Ainsi, si de telles conditions sont remplies et que le dossier technique est suffisamment précis, le juge est en mesure de contredire l’avis négatif des copropriétaires et d’accorder la réalisation des travaux.

Ce pouvoir exorbitant peut parfois paraître incohérent tant on peut se questionner quant à la légitimité d’un tribunal qui ne connait finalement les tenants et aboutissants de la copropriété qu’au travers de dossiers succincts déposés par les avocats des parties, par nature orientés et ne tentant de toute évidence qu’à acquérir la cause du magistrat. Néanmoins, et encore une fois, cette dérogation à la valeur contractuelle vise essentiellement à libérer les situations de blocage auxquelles peuvent faire face des copropriétaires, lesquelles sont généralement plus liées à des considérations d’ordre personnel qu’à l’intérêt supérieur de la copropriété.

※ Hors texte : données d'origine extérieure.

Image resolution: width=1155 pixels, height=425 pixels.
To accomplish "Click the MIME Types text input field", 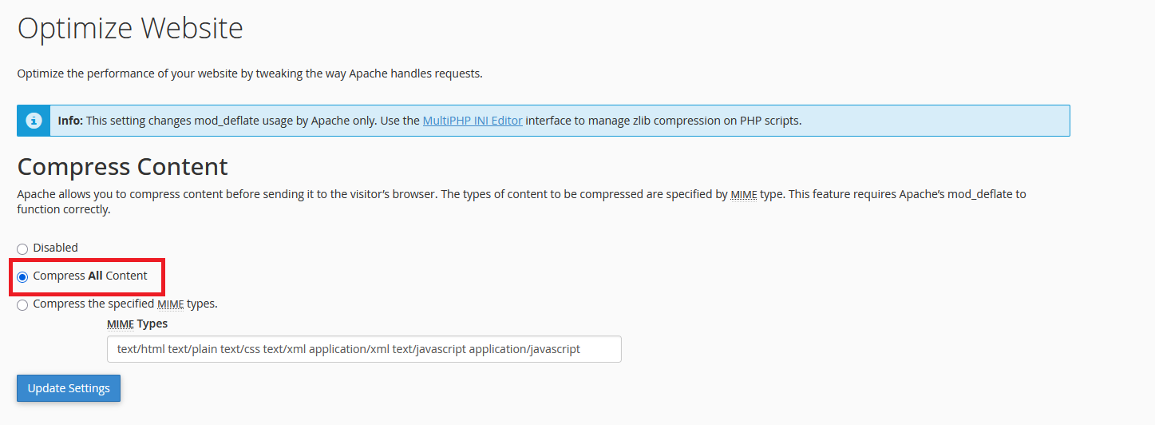I will 364,349.
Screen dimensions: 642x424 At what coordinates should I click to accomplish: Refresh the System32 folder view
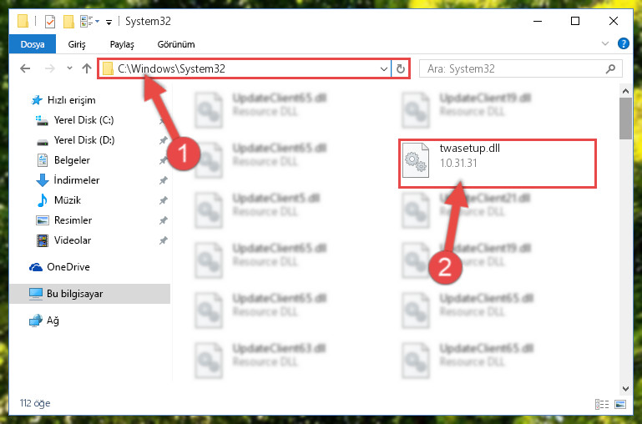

III. L’interventionnisme en droit de la copropriété : le juge jurisprudentiel.

Cette dernière partie vaut évidemment d’ouverture et de conclusion. Car, comme dans tous les domaines du droit, le rôle principal du juge (surtout des cours d’appel et de Cassation) est d’interpréter la loi, d’expliciter ses concepts et d’en dégager des principes prétoriens qui parfois valent plus que la loi elle-même.

Ainsi, le juge jurisprudentiel s’échine t’il a reprendre, remodeler et reconfigurer sans cesse les principes du droit de la copropriété, au gré des tendances (parfois politiques) et au risque de se contredire. Que dire du second arrêt du 25 janvier 2024 [12] qui considère désormais que l’appréciation du caractère commercial de la location touristique doit se faire au regard du contexte urbain, et non fiscal, et ne pas se conformer à la seule clause d’habitation bourgeoise du règlement de copropriété.

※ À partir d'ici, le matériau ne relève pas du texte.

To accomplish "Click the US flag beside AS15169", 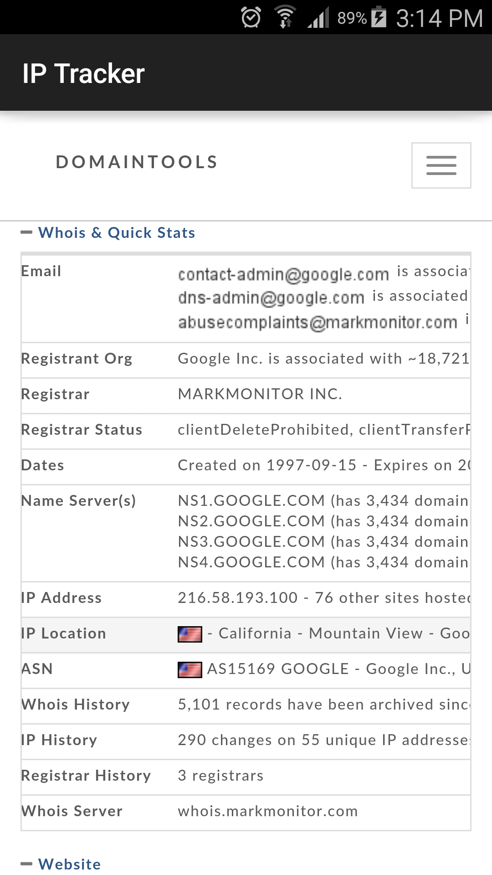I will tap(190, 669).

Une interprétation jurisprudentielle qui permet aussi de dénouer des situation ambigües. Tel est par exemple le cas des prescriptions pour des travaux illicites, entre ceux qui n’affectent que l’aspect extérieur de l’immeuble et rejoignent la prescription de droit personnel, de 5 ans, et ceux qui constituent une emprise et qui appartiennent à la prescription de droit réel, de 30 ans.

Il y’a enfin la jurisprudence qui explicite, comme pour les droits de construire dont le caractère abstrait fait encore l’objet de discussions jurisprudentielles et même de commissions d’experts pour établir une méthode de chiffrage objective et harmonisée. On peut également citer la notion de copropriétaire « opposant » ou « défaillant », dans le cadre de la contestation d’une assemblée générale, qui a encore fait l’objet de récentes décisions de la Cour de cassation quant à sa définition.

Enfin, il y’a la jurisprudence qui crée du droit. Le cas le plus emblématique est celui des parties communes à jouissance privative. Création purement prétorienne, elle a fini par intégrer le champ légal et être consacrée en 2018 par la loi Elan, à l’article 6-3.

En tout état de cause, l’interventionnisme du juge est indubitablement un moteur d’avancée du processus de création législatif et d’évolution du droit de la copropriété. Parfois grevé d’un rôle de déblocage des situations paralysante pour la copropriété, parfois rôle de décideur face à l’avis non-éclairé de la majorité, parfois rôle d’éclaireur de concepts législatifs obscures ou incomplets, son intervention reste un atout tant qu’elle n’est que parcimonie et mesure.

Charles Dulac Avocat au Barreau de Paris [->contact@dulac-avocat.com]

[1Cass. Civ.3ème, 25 janvier 2024, n° 22-22.036.

[2Cass. Civ.3ème, 25 janvier 2024, n° 22-21-455.

[3Articles 46 et 47 - Décret du 17 mars 1967.

[4Article 29-1 - Loi du 10 juillet 1965.

[5Article 49 - Décret 17 mars 1967.

[6Cass. Civ.3ème, 25 janvier 2024, n° 22-22.036.

[7Article 8 - Loi du 10 juillet 1965.

[8Article 26 - Loi du 10 juillet 1965.

[9Article 43 - Loi du 10 juillet 1965.

[10Article 43 - Loi du 10 juillet 1965.

[11Article 26 Loi du 10 juillet 1965.

[12Cass. Civ.3ème, 25 janvier 2024, n° 22-21-455.